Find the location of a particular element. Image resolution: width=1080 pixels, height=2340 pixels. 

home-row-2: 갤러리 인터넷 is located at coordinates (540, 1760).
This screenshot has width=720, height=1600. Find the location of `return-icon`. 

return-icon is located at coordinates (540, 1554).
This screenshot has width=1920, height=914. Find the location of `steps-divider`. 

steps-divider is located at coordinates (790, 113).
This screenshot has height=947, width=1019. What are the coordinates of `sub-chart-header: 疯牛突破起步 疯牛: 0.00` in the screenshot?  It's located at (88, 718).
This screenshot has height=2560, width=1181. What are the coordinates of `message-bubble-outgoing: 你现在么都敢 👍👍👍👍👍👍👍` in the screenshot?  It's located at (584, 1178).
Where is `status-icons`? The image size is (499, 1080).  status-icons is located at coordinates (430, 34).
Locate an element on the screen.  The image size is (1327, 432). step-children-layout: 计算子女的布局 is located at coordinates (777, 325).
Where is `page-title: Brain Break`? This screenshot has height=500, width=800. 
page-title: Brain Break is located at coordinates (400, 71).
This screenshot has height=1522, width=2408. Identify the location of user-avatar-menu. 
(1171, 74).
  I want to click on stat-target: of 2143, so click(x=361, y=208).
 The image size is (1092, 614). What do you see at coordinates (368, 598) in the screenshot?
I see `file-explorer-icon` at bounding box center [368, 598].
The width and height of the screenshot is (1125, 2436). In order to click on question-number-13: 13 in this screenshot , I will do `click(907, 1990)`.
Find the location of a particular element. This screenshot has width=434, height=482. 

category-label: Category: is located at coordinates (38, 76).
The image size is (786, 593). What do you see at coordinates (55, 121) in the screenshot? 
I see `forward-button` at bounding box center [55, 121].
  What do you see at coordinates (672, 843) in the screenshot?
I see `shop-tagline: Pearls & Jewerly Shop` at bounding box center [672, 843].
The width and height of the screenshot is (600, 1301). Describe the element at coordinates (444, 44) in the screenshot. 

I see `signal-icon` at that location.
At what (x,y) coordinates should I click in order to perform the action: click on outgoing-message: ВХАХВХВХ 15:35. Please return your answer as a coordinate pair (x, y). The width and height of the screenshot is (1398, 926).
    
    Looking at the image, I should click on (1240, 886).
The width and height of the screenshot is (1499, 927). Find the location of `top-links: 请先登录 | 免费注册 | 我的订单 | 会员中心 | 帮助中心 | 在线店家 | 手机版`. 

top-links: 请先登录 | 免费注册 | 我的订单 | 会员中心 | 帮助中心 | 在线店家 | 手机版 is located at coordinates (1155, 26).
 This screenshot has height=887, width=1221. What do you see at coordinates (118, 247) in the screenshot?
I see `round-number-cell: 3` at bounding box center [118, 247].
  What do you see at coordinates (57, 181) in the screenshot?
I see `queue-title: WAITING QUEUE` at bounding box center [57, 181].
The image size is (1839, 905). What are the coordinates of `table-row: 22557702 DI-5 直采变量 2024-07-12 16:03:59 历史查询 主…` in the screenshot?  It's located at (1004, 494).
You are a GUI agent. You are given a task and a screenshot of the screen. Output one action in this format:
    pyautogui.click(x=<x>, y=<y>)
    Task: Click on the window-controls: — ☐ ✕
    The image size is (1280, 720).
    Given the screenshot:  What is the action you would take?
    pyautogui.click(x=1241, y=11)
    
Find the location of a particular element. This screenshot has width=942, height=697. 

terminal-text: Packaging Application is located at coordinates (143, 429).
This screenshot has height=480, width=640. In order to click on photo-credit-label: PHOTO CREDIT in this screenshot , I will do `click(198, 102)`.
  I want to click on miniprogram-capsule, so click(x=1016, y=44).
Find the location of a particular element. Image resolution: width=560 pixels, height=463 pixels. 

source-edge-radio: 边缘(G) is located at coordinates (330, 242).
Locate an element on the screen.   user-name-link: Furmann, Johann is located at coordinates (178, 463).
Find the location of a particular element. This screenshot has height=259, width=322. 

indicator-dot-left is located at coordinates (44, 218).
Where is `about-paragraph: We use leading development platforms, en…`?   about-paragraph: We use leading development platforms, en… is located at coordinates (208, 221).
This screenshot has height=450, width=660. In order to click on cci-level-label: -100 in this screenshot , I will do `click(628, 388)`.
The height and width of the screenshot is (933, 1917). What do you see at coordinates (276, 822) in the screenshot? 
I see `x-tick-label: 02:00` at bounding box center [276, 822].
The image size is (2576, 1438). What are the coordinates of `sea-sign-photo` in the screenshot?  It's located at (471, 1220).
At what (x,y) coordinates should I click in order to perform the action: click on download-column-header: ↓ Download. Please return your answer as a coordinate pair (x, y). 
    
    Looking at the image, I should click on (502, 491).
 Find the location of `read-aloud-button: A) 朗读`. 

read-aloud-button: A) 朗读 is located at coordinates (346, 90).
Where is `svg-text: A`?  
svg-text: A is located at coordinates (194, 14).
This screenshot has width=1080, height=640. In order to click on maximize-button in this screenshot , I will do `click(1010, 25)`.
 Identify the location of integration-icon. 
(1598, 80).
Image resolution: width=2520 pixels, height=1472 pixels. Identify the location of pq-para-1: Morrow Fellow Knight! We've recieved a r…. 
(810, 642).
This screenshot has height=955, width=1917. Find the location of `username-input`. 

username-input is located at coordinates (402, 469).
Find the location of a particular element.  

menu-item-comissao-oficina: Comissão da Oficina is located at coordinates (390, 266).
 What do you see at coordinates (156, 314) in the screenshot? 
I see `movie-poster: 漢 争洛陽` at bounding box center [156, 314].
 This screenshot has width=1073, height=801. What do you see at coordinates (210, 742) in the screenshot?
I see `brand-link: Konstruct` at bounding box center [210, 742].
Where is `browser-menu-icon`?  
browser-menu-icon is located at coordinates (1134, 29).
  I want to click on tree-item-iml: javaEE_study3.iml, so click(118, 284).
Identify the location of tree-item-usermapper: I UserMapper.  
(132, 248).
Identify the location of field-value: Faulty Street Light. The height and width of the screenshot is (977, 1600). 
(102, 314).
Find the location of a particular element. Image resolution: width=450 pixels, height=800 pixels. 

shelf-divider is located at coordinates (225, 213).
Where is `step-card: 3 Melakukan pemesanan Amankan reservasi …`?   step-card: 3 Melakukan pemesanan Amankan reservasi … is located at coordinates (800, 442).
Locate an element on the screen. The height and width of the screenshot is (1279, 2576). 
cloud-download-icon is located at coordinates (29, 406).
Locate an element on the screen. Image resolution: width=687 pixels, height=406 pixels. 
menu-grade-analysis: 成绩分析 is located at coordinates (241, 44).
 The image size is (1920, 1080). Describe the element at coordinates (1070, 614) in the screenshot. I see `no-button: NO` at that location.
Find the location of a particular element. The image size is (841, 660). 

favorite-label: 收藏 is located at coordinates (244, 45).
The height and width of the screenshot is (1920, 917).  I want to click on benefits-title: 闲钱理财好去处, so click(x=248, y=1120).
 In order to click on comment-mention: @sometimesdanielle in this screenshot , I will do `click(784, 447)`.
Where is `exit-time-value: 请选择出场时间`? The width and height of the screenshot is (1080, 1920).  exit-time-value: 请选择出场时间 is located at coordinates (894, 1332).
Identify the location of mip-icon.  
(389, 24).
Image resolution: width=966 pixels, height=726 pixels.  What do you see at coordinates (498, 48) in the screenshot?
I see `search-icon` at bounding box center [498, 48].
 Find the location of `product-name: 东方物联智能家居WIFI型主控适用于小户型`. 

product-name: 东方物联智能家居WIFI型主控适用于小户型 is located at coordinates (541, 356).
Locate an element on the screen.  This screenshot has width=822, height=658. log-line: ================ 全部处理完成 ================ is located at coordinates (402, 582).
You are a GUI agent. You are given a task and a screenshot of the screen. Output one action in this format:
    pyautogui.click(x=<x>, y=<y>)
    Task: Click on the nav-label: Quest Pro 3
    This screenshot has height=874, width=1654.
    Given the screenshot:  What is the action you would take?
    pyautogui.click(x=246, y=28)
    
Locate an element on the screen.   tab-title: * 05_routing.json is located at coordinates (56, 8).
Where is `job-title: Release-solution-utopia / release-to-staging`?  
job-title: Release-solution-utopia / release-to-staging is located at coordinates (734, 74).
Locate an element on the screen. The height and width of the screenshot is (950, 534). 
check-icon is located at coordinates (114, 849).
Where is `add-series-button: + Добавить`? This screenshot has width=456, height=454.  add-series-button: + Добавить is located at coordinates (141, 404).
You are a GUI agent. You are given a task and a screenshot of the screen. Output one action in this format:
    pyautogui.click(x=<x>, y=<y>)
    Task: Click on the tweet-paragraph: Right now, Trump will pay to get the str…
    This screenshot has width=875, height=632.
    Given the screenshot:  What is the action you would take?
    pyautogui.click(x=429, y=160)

§

EXERCISE AIM: Reproduce the lines verbatim, from the line containing "coordinates (208, 221)." to the line containing "(132, 248).", including both of those lines.

ANSWER BOX:
Where is `about-paragraph: We use leading development platforms, en…`?   about-paragraph: We use leading development platforms, en… is located at coordinates (208, 221).
This screenshot has height=450, width=660. In order to click on cci-level-label: -100 in this screenshot , I will do `click(628, 388)`.
The height and width of the screenshot is (933, 1917). What do you see at coordinates (276, 822) in the screenshot? 
I see `x-tick-label: 02:00` at bounding box center [276, 822].
The image size is (2576, 1438). What are the coordinates of `sea-sign-photo` in the screenshot?  It's located at (471, 1220).
At what (x,y) coordinates should I click in order to perform the action: click on download-column-header: ↓ Download. Please return your answer as a coordinate pair (x, y). 
    
    Looking at the image, I should click on (502, 491).
 Find the location of `read-aloud-button: A) 朗读`. 

read-aloud-button: A) 朗读 is located at coordinates (346, 90).
Where is `svg-text: A`?  
svg-text: A is located at coordinates (194, 14).
This screenshot has width=1080, height=640. In order to click on maximize-button in this screenshot , I will do `click(1010, 25)`.
 Identify the location of integration-icon. 
(1598, 80).
Image resolution: width=2520 pixels, height=1472 pixels. Identify the location of pq-para-1: Morrow Fellow Knight! We've recieved a r…. 
(810, 642).
This screenshot has height=955, width=1917. Find the location of `username-input`. 

username-input is located at coordinates (402, 469).
Find the location of a particular element.  

menu-item-comissao-oficina: Comissão da Oficina is located at coordinates (390, 266).
 What do you see at coordinates (156, 314) in the screenshot? 
I see `movie-poster: 漢 争洛陽` at bounding box center [156, 314].
 This screenshot has width=1073, height=801. What do you see at coordinates (210, 742) in the screenshot?
I see `brand-link: Konstruct` at bounding box center [210, 742].
Where is `browser-menu-icon`?  
browser-menu-icon is located at coordinates (1134, 29).
  I want to click on tree-item-iml: javaEE_study3.iml, so click(118, 284).
Identify the location of tree-item-usermapper: I UserMapper.  
(132, 248).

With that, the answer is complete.